The function is only supported for Oriel Cornerstone 260 monochromators having a wheel with up to 6 filters (and if support for the filter wheel is compiled in). Since not all have a filter wheel, the existence of this function depends on the configuration for compiling the module. The function allows to query or set which filter is used. If called without an argument the filter currently in use is returned, as an integer between 1 and 6. If called with an integer argument between these values the wheel is turned to the corresponding filter.

The function can only be used in the EXPERIMENT section of an EDL script.

`monochromator_output_port()'

The function is only supported for Oriel Cornerstone 260 monochromators, which have a motorized mirror that allows selecting one of two output ports. If called without an argument the function returns 1 if the exit mirror is set for the axial port and 2 for the lateral port. If called with a string argument of "AXIAL" (or the integer 1) or "LATERAL" (or, alternatively, 2) the mirror is set to the corresponding output port (and returns 1 or 2 for the output port that was set).

The function can only be used in the EXPERIMENT section of an EDL script.

`monochromator_step()'

The function is only supported for Oriel Cornerstone 260 monochromators. It allows to directly query or set the position of the stepper motor moving the gratings. If called without any arguments the function returns the current position as an integer value.

If called with just an integer value the stepper motor is moved by that amount of steps upwards or downwars. If an additional boolean argument, which is set to true (i.e. either 1 or the string "ON") the function only tests if moving the motor by this amount is possible. If called wit one or two arguments the function always returns either 0 or 1, indicating if the move is possible. If an actual attempt to step the motor fails the function does not throw an exception but merely emits a warning.

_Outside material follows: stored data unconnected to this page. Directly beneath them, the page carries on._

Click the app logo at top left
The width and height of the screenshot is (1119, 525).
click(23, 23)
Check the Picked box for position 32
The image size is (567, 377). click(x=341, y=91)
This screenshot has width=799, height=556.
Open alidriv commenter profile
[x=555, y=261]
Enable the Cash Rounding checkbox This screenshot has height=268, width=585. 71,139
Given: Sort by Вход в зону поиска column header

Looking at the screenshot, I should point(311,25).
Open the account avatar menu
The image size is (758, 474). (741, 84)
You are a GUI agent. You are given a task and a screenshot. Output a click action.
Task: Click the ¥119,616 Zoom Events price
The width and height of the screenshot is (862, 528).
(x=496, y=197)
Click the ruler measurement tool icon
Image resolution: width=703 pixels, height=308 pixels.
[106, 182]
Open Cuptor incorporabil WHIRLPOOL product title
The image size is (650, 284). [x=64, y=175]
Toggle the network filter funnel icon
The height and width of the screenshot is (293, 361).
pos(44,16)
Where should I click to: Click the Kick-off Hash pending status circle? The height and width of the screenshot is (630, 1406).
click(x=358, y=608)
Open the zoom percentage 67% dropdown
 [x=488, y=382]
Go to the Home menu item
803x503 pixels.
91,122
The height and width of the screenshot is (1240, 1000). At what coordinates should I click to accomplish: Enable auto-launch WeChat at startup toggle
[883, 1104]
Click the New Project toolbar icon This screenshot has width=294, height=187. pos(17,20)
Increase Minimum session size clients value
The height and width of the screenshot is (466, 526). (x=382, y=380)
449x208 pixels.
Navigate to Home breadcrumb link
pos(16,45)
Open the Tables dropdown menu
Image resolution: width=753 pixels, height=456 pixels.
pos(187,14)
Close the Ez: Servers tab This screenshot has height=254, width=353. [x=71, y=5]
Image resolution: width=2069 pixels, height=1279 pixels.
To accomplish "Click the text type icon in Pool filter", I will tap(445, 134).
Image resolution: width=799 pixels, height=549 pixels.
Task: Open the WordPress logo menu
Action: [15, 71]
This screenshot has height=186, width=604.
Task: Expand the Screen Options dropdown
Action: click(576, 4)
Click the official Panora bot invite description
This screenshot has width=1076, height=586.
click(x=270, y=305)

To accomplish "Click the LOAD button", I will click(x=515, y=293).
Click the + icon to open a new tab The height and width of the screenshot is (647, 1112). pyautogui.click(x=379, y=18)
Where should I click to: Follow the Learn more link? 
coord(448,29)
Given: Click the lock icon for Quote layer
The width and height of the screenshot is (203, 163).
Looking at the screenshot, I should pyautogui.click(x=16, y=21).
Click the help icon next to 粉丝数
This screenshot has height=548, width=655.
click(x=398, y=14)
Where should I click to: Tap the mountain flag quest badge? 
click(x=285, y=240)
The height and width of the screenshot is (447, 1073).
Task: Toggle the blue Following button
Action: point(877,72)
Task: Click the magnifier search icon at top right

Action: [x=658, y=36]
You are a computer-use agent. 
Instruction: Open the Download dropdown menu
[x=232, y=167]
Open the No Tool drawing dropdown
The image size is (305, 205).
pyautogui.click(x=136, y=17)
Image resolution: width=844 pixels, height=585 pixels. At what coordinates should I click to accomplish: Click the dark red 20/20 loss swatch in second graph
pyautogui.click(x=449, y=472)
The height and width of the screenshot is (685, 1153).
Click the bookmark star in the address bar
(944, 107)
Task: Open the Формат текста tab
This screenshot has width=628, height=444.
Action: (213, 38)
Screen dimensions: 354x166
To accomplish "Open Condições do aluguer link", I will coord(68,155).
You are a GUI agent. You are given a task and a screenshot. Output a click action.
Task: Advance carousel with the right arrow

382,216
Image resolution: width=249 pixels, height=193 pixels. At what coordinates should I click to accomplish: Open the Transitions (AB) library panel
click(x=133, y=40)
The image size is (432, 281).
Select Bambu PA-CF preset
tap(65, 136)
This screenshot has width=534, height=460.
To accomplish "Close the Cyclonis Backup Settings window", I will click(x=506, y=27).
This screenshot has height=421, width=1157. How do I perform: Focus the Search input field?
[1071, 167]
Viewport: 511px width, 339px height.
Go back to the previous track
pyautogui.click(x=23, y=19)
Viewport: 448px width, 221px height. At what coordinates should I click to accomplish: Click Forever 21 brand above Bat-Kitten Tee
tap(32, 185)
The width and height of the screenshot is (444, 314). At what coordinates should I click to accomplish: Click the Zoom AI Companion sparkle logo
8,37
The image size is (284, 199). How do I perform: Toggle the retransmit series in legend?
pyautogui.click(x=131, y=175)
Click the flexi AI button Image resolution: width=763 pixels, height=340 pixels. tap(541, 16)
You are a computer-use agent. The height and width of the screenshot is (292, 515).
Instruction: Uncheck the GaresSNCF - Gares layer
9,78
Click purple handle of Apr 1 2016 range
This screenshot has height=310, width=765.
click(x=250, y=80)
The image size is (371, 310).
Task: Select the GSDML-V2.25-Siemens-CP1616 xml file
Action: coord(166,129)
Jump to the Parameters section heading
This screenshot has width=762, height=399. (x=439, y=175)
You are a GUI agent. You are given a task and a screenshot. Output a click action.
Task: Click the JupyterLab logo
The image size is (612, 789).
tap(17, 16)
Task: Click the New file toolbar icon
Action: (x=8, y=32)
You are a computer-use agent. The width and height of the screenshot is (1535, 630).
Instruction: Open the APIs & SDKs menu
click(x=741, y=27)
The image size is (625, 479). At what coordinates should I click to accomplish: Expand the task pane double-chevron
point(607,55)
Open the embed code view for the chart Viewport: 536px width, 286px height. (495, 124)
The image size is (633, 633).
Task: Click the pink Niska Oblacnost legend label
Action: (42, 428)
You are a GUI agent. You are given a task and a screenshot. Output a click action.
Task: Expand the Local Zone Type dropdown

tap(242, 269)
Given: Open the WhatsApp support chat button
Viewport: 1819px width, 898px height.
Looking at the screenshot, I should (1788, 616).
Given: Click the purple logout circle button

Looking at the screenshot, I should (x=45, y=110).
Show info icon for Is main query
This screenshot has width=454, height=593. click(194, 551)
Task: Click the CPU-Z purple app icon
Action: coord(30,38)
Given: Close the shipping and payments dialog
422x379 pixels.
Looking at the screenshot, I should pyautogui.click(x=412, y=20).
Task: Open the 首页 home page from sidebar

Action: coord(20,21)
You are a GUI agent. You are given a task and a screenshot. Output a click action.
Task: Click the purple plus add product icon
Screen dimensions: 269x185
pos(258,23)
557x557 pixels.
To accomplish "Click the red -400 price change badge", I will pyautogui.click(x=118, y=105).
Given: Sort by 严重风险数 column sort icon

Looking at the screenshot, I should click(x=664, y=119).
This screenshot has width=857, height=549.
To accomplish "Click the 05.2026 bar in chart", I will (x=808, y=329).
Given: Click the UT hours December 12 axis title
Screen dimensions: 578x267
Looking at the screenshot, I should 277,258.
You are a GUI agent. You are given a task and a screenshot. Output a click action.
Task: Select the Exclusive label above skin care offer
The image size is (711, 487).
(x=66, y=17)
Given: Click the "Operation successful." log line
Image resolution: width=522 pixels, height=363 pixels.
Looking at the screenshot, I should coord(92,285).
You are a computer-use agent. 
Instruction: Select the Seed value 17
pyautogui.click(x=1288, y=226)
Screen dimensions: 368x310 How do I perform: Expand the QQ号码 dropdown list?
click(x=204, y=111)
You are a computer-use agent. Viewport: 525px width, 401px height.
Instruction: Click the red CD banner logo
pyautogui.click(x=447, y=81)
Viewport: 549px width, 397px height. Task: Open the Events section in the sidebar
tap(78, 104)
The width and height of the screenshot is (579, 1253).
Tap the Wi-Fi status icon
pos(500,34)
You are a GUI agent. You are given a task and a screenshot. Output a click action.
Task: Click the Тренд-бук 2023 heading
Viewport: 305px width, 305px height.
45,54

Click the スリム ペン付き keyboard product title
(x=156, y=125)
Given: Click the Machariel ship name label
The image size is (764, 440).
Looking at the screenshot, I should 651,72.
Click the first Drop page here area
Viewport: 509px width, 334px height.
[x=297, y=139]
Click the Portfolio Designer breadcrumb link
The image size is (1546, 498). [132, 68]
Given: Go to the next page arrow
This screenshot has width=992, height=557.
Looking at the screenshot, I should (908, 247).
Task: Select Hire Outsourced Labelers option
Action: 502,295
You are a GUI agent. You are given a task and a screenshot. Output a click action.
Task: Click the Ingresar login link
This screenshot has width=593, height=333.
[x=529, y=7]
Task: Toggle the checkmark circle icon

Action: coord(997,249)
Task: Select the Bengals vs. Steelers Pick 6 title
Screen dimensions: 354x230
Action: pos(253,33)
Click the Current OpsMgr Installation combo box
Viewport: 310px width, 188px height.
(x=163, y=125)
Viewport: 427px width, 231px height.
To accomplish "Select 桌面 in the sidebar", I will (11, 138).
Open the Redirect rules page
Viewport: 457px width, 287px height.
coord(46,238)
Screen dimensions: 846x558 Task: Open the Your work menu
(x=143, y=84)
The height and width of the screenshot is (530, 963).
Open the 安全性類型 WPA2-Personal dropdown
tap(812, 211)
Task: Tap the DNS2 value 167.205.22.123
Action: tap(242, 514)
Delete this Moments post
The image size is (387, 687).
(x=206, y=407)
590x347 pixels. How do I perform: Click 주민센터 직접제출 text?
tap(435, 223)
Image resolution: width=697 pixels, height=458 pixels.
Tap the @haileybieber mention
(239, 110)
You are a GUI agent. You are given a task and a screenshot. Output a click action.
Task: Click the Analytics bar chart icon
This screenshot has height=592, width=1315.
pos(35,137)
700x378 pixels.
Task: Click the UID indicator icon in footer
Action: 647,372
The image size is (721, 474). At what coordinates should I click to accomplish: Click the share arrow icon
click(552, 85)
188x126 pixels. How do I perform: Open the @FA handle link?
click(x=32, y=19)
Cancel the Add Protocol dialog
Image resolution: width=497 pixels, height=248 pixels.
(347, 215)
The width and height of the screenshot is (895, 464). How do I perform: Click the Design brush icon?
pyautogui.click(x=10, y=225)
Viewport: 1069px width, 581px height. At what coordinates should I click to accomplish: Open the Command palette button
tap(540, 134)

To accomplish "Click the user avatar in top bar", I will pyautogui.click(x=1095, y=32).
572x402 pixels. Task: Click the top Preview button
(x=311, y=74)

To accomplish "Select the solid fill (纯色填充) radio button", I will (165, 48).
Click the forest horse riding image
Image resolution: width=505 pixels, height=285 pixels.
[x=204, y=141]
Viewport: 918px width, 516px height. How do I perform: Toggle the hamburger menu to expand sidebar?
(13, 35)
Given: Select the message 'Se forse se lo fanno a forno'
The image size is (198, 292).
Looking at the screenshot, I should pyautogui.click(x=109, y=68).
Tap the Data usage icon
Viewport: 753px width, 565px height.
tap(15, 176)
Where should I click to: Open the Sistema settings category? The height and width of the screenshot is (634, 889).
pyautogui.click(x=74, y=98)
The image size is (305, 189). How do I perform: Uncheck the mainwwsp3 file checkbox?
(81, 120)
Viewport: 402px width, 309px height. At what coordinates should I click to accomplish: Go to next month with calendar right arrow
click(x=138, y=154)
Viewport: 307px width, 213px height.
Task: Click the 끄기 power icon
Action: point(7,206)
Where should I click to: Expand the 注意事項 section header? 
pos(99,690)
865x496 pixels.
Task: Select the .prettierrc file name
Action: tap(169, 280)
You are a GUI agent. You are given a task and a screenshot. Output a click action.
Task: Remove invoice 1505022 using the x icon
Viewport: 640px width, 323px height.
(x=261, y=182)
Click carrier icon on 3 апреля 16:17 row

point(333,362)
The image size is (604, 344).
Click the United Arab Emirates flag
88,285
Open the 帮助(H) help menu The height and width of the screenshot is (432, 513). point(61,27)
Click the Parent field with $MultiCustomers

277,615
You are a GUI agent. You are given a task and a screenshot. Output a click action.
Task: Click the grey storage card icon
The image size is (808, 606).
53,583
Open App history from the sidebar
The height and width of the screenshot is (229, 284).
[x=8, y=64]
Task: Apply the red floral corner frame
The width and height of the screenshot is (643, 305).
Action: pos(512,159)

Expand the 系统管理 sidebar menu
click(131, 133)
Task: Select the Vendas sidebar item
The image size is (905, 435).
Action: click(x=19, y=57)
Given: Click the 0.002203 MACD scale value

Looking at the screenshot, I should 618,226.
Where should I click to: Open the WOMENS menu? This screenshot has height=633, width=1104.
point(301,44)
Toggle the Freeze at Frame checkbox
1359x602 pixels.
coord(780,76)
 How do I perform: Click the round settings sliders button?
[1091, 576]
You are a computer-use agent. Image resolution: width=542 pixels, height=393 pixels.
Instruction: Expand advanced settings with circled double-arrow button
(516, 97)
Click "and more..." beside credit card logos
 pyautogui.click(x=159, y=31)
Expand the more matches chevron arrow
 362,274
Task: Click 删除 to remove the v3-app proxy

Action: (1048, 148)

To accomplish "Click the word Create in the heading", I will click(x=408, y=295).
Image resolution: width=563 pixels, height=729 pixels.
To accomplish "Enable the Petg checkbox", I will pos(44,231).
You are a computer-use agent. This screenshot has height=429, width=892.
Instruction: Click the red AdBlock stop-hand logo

Note: if can't reliably checked during the test run if an attempt to move the stepper motor will fail, so during the test run the function will always return successful.

This function is mostly meant for making small adjustments to the grating position e.g. during calibrations.

The function can only be used in the EXPERIMENT section of an EDL script.

`monochromator_wavelength_axis()'

The function requires that the module for a CCD camera is available that returns information about the settings of the camera. It returns an array with four elements.

The first first element is the wavelength at the leftmost pixel of he chip and second element being the wavelength difference between neighboring pixels.

The third value is the wavelength at the first data point returned by the camera, taking its setting for the ROI and binning already into account, while the fourth value is the wavelength difference between data points (which will be different from the difference between neighbouring pixels when horizontal binning is used).

For the SpectraPro-300i monochronator the function can be called with up to two arguments, an integer for the grating number and the wavelength at the center of the chip. If these arguments aren't given, the currently used grating and wavelength of the monochromator are used.

For the SPEX_CD2A and SPEX232 monochromators the function accepts a single argument, the the wavelength at the center of the chip. If no argument is given the currently set wavelength of the monochromator is used.

This function isn't available for the SpectraPro-275.

For SpectraPro-300i monochromators it is required that a calibration for the grating has been loaded, either by calling monochromator_set_calibration() or monochromator_load_calibration(). If no calibration has been loaded for the grating a warning is printed and the returned scaling values represent pixel numbers relative to the center of the CCD chip, not wavelengths.

The function is mostly meant to make it easy to obtain a wavelength scale to be used with the functions change_scale_1d() and change_scale_2d(). Normally you will rather use the third element of the array returned by the function as the start value for the axis and the fourth element as the step width, since these already are adjusted for the ROI and binning of the camera.

Please note:

The function assumes that the spectra taken with the camera show increasing wavelengths going from the left to the right side!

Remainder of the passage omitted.